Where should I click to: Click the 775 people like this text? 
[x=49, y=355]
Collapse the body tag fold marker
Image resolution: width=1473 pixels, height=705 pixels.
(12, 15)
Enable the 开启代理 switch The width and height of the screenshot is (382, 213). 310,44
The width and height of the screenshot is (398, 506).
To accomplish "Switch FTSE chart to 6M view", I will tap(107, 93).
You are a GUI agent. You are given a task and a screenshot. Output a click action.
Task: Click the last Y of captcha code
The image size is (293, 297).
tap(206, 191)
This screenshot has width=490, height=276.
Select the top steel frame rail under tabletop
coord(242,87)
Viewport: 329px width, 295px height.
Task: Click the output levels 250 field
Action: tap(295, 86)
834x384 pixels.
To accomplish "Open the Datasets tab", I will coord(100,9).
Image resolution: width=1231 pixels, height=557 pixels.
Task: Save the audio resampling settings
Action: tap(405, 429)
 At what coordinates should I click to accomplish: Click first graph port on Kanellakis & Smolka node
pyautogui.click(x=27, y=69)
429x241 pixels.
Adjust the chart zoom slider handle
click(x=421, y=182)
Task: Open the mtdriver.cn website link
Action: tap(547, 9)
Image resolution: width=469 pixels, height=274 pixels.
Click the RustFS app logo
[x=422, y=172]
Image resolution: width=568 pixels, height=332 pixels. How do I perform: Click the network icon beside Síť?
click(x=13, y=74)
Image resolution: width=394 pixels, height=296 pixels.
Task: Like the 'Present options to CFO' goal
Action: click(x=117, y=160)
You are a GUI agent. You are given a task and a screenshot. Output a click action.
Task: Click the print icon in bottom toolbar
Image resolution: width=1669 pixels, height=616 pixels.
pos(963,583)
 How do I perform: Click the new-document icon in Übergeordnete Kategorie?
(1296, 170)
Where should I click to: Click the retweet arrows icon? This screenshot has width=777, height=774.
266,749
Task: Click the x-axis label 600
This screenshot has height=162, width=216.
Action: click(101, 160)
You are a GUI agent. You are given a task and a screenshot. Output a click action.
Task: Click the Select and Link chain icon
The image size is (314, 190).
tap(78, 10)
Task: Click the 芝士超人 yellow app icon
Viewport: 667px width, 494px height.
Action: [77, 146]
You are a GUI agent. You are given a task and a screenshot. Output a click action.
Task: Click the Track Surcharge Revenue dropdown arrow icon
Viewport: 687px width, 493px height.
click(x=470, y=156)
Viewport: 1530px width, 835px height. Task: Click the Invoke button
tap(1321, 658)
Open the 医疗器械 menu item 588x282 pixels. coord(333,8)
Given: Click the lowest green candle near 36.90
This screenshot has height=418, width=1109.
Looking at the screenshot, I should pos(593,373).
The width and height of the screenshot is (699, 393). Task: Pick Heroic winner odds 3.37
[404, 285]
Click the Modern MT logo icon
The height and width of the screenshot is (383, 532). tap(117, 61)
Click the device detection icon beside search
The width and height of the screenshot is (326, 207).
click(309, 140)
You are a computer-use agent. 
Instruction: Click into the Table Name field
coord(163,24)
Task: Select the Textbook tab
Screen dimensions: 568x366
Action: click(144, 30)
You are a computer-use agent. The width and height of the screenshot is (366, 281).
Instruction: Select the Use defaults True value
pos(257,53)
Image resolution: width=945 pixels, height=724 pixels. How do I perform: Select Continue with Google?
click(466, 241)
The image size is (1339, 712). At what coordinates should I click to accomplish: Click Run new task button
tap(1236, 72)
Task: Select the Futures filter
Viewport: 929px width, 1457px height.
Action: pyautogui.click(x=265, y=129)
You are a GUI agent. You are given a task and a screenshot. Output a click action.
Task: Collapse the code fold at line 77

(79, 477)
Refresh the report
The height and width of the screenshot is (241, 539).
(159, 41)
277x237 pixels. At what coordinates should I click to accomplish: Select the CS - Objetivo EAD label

---+---

▶ **TASK ITEM**:
Check each line of the entries for the word "label", then state the count alone.

▶ **ANSWER SECTION**:
2